■ ABOUT THIS EXERCISE: Please give, exactly as they appear below, the line with "Click the search magnifier icon" and every line after it through the final one, and nothing else.

(Dataset entries)
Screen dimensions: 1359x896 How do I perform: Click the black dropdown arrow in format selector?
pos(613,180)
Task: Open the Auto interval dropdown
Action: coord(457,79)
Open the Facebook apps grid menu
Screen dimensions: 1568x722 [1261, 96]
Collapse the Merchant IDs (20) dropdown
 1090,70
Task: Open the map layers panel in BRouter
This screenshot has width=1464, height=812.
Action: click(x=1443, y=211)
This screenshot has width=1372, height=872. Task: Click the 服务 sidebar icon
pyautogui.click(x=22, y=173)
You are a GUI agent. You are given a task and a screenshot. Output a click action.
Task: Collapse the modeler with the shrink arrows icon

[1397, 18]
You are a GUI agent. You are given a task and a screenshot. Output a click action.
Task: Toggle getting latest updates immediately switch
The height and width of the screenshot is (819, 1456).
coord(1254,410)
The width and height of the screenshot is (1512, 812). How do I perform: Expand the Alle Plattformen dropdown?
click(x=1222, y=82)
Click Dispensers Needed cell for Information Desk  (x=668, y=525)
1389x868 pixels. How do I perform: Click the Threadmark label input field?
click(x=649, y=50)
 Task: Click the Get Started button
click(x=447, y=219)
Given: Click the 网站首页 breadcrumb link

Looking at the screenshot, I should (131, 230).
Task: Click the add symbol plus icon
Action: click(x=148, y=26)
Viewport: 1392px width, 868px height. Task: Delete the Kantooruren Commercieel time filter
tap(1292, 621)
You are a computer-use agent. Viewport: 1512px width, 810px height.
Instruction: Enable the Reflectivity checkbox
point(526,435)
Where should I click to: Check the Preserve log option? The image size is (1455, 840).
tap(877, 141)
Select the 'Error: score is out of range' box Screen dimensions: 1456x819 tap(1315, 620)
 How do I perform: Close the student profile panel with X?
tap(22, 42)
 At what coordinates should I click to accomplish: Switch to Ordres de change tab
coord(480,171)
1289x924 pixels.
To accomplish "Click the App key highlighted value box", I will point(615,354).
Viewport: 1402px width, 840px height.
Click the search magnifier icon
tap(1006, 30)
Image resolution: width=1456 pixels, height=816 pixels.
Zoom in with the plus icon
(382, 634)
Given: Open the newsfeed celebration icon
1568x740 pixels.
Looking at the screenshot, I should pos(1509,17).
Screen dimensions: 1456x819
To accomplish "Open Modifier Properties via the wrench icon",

■ TASK RESULT:
Click the search magnifier icon
tap(1006, 30)
Image resolution: width=1456 pixels, height=816 pixels.
Zoom in with the plus icon
(382, 634)
Given: Open the newsfeed celebration icon
1568x740 pixels.
Looking at the screenshot, I should pos(1509,17).
Screen dimensions: 1456x819
To accomplish "Open Modifier Properties via the wrench icon",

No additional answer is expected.